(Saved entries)
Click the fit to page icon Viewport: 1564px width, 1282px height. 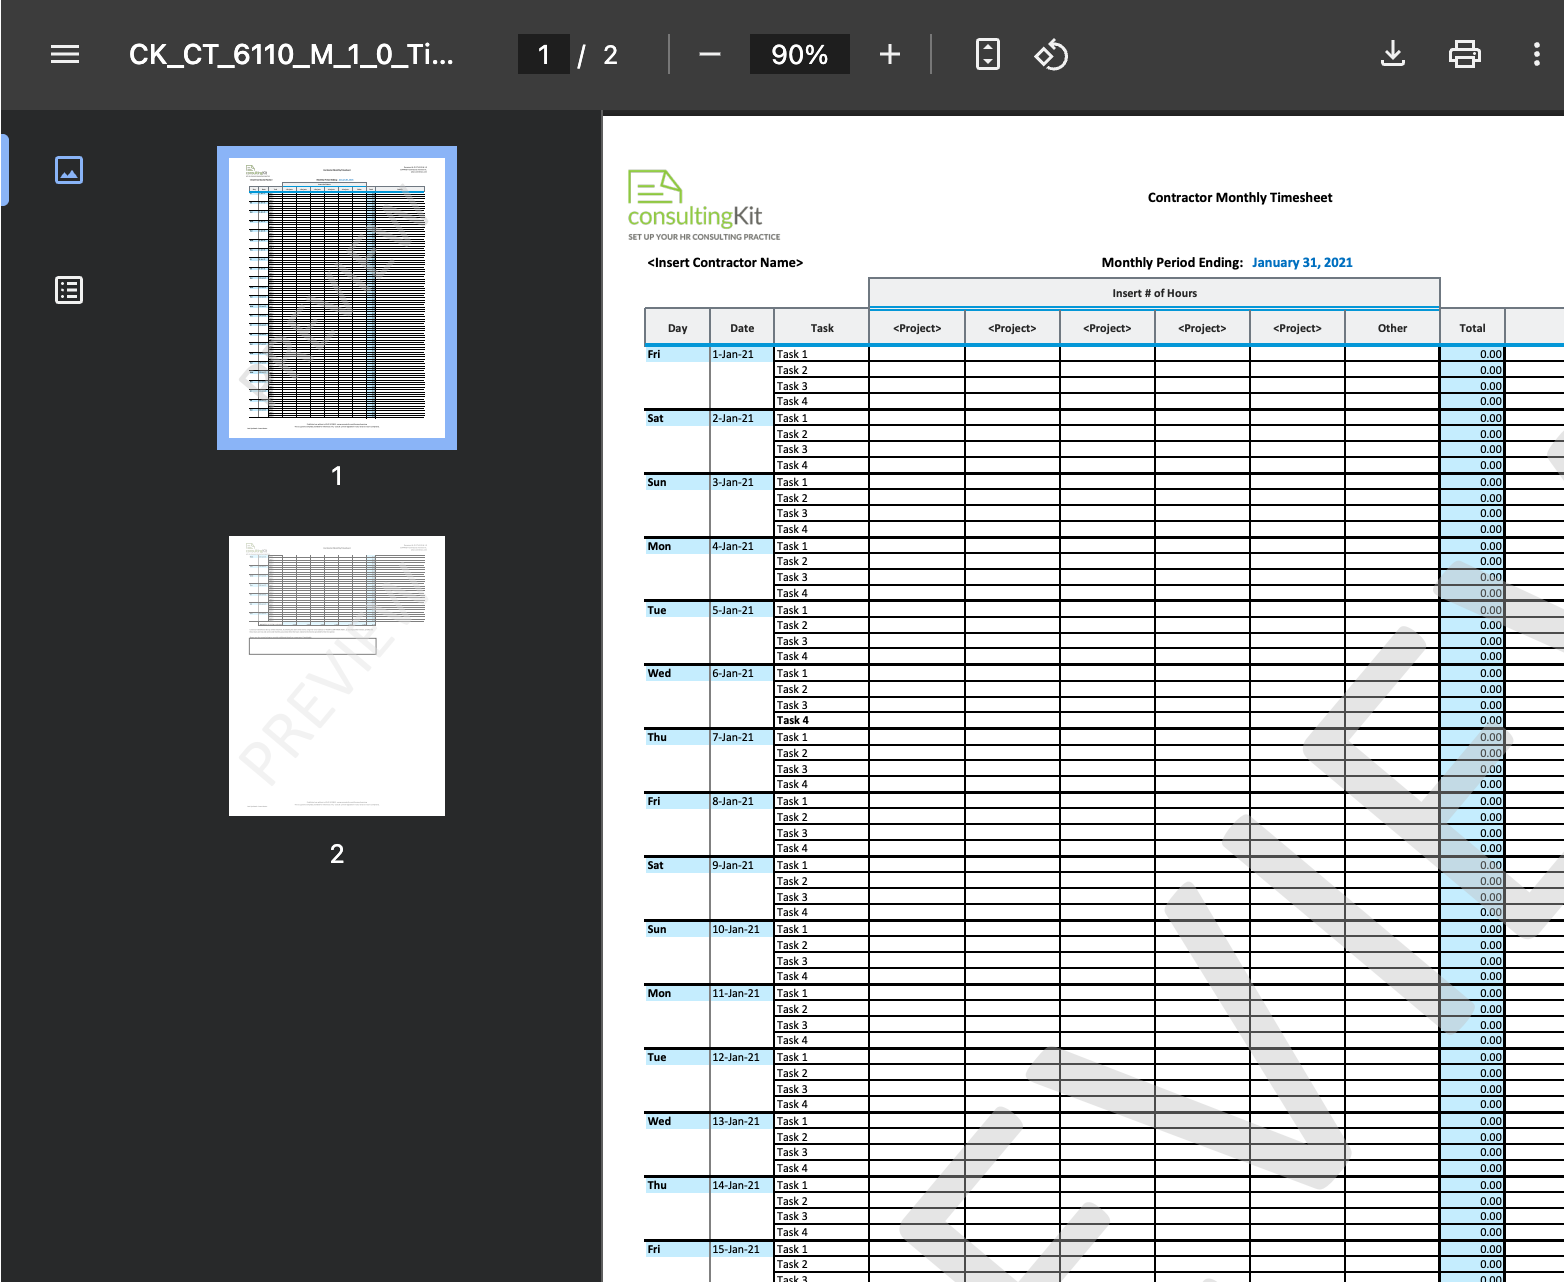(x=987, y=54)
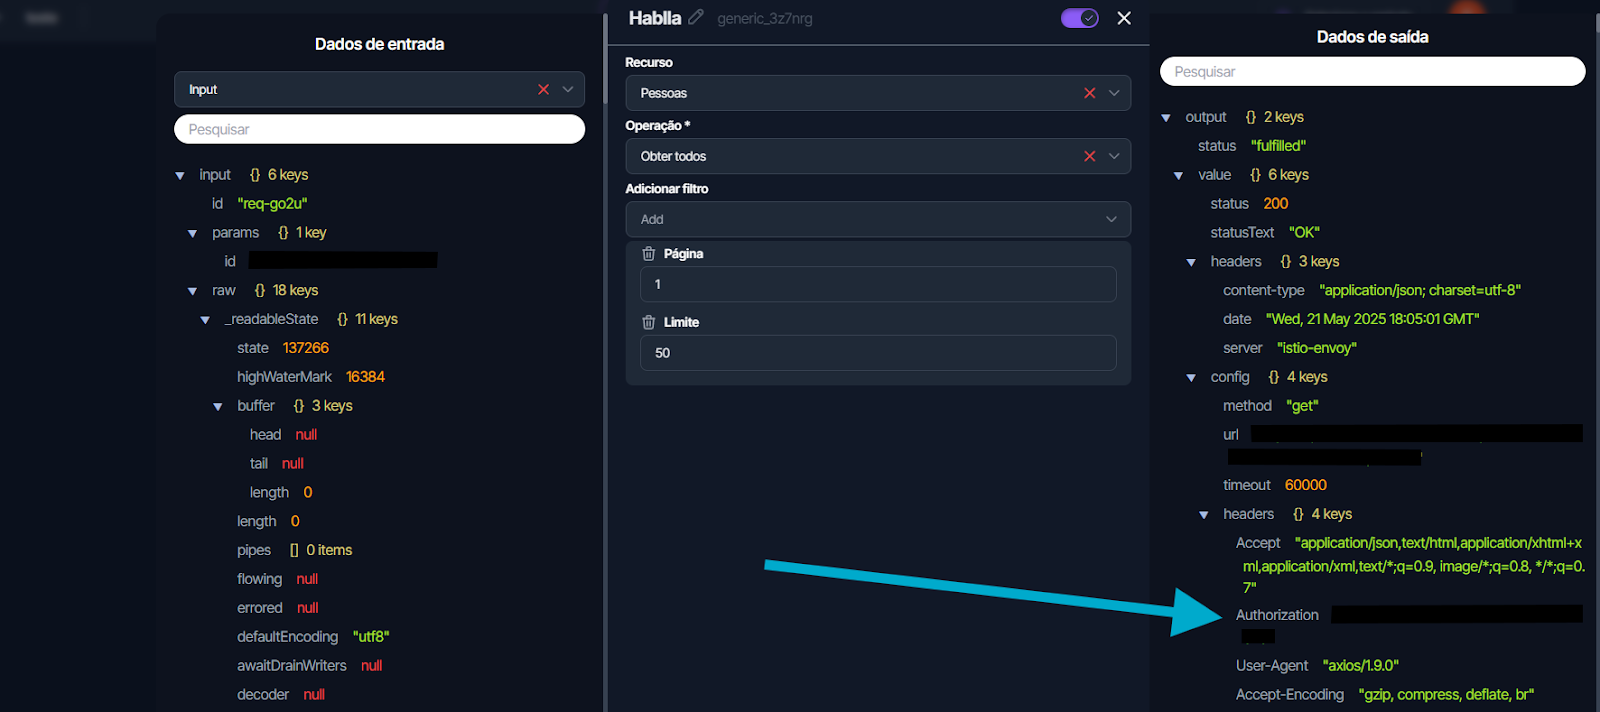Expand the Adicionar filtro Add dropdown

[x=1111, y=219]
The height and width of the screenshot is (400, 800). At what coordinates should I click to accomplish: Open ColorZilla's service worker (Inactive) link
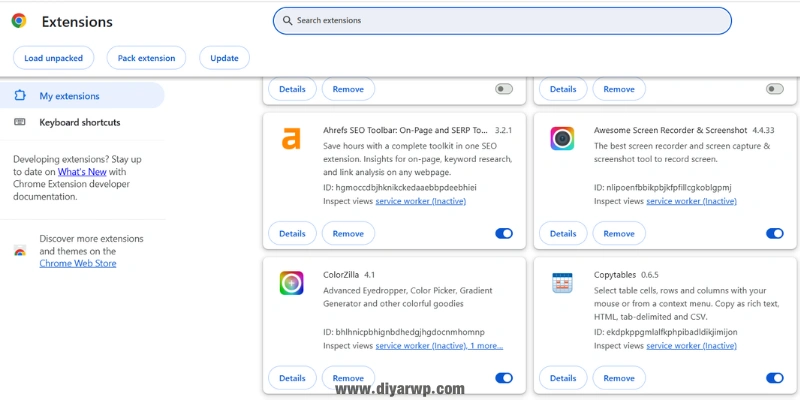[421, 346]
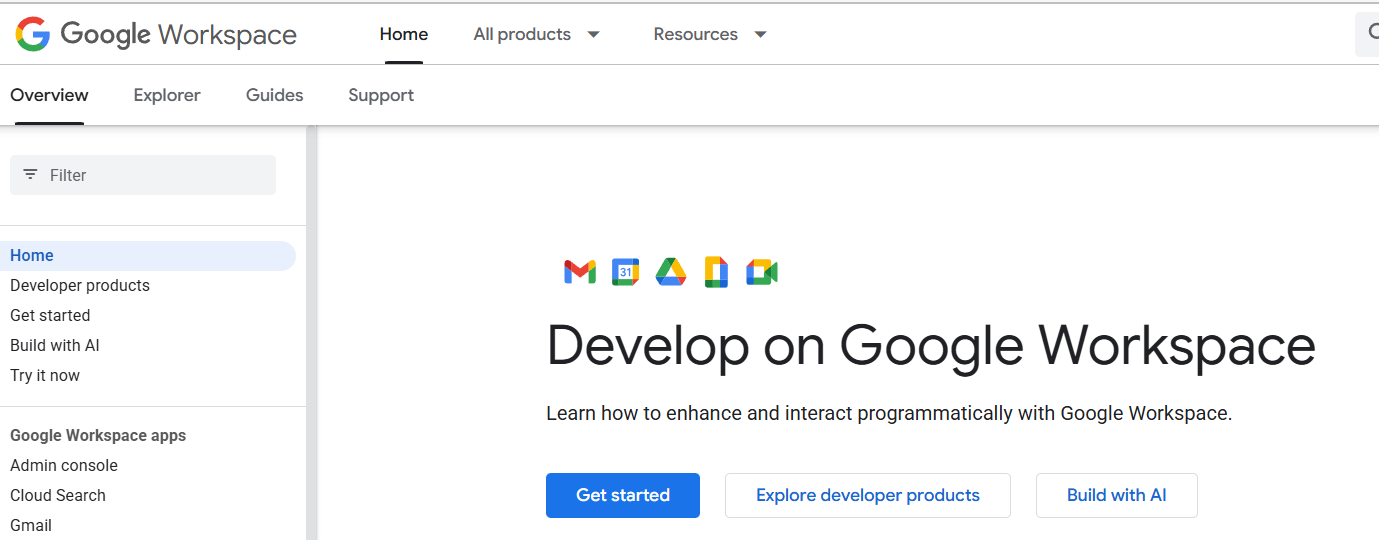This screenshot has height=540, width=1379.
Task: Switch to the Explorer tab
Action: (x=167, y=95)
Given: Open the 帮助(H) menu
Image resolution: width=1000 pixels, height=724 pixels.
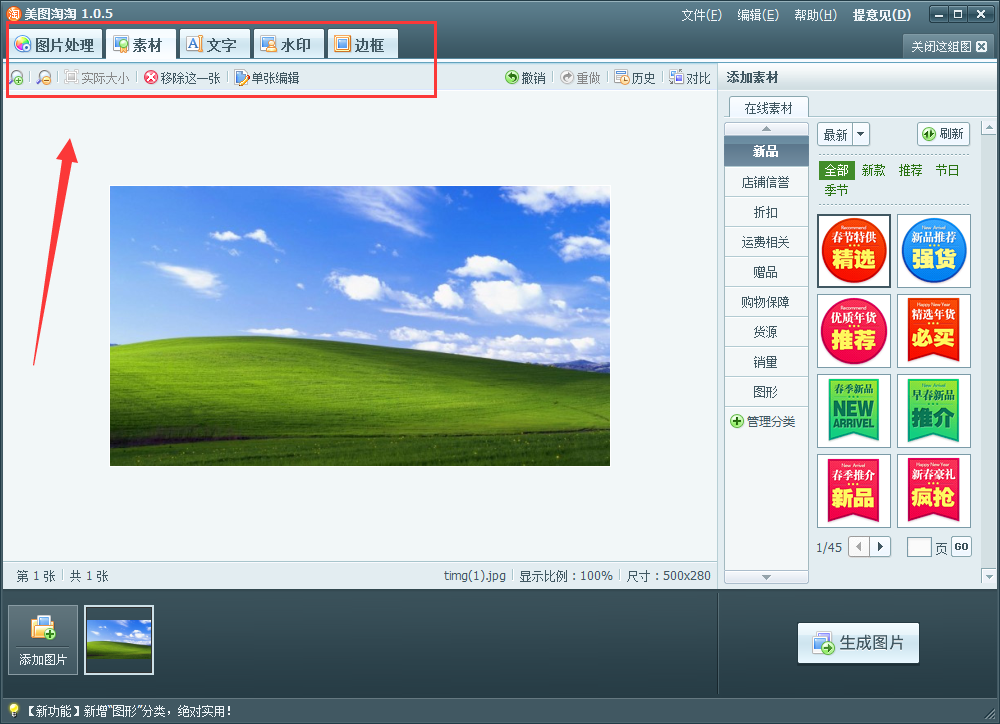Looking at the screenshot, I should coord(815,14).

● INSTRUCTIONS TO FOLLOW
Please transcribe, word for word, every line from the one containing "Image resolution: width=1000" through the last line of the records, both included, and leave the pictures out.

● SOLUTION TO THE PROBLEM
Image resolution: width=1000 pixels, height=724 pixels.
Looking at the screenshot, I should coord(815,14).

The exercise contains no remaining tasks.